→ AVAILABLE DATA
————————

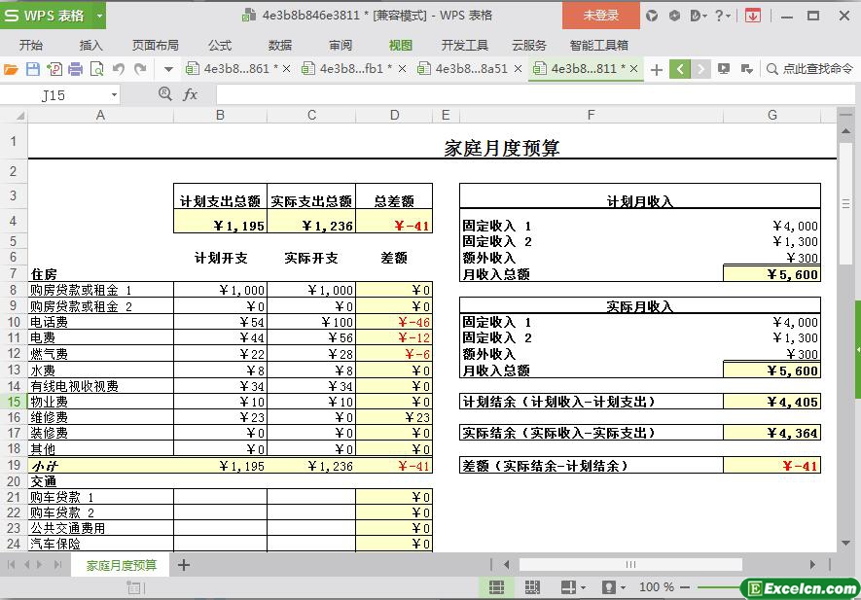This screenshot has width=861, height=600.
Task: Open the 数据 ribbon tab
Action: tap(280, 45)
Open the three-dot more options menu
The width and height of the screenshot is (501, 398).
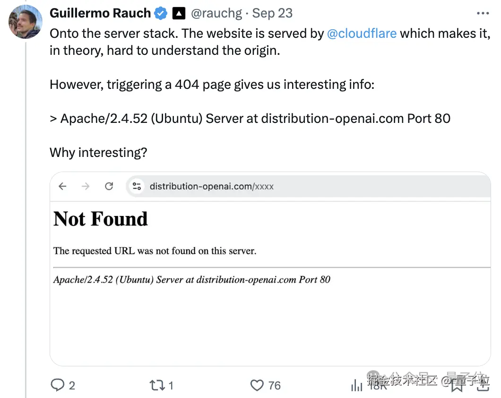[483, 13]
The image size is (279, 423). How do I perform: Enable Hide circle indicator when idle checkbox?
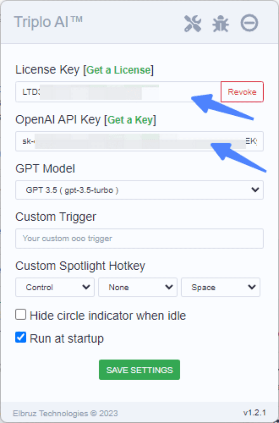click(x=21, y=314)
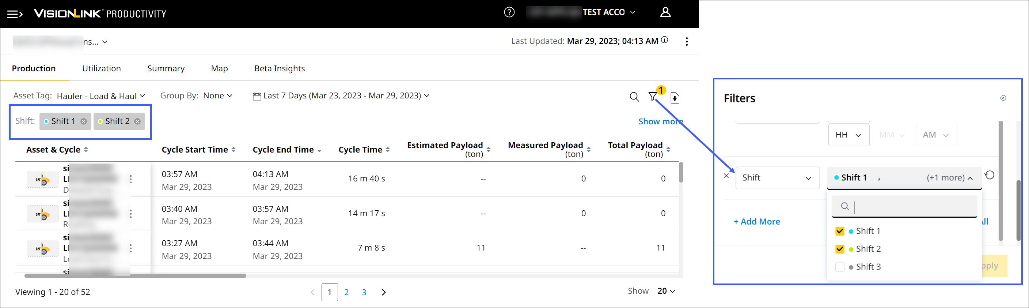Click the shift search input field
The width and height of the screenshot is (1029, 308).
(911, 207)
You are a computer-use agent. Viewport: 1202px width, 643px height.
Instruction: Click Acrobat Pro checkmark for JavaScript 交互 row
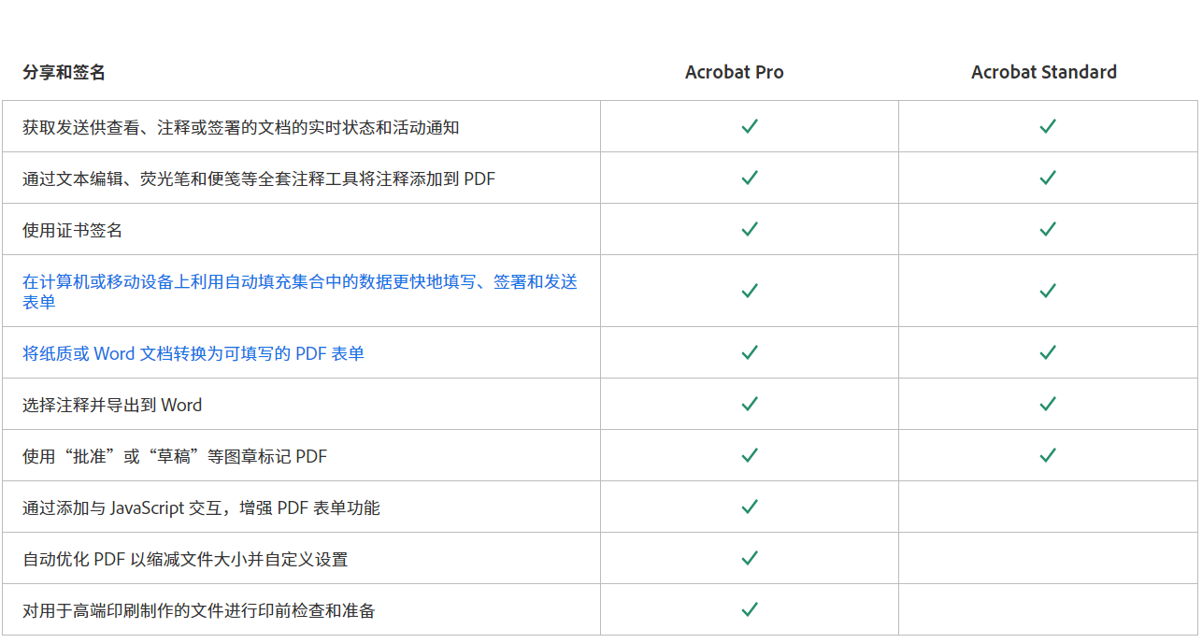click(x=749, y=507)
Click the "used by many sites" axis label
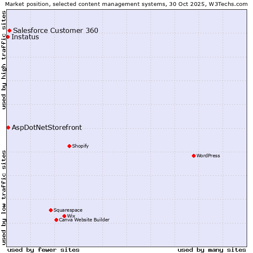The height and width of the screenshot is (253, 253). (212, 250)
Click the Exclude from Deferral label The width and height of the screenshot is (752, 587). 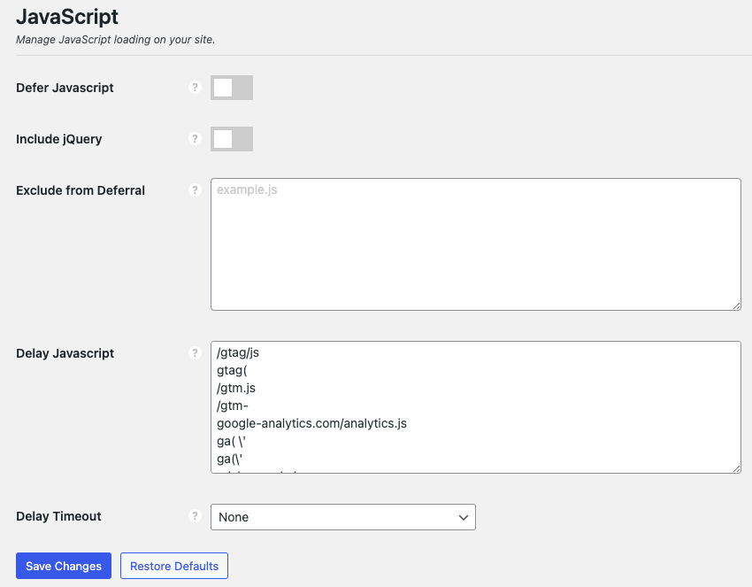pos(81,190)
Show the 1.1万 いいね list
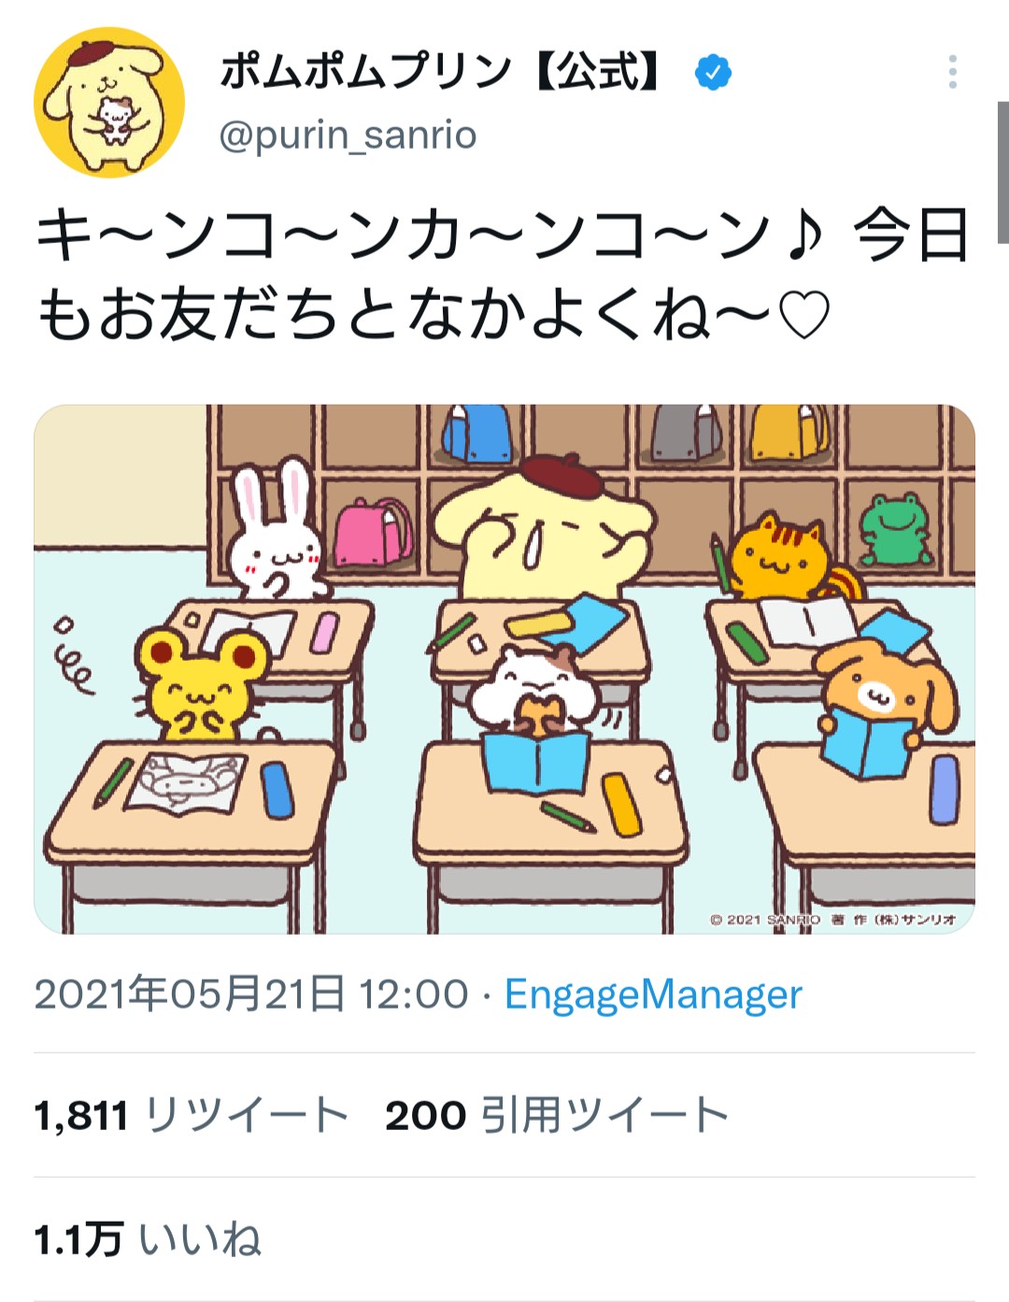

————————

→ ASSIGNMENT
Nothing but the lines above, starting at the line that contains "Open the three-dot more options menu" and ending at the line that contains "You are a computer-use", should be given again, exactly and without the pictures.

→ SOLUTION
Open the three-dot more options menu
The width and height of the screenshot is (501, 398).
[483, 13]
The image size is (279, 423). How do I perform: Enable Hide circle indicator when idle checkbox?
click(x=21, y=314)
Click the shift search input field
The width and height of the screenshot is (1029, 308).
(911, 207)
You are a computer-use agent. Viewport: 1202px width, 643px height.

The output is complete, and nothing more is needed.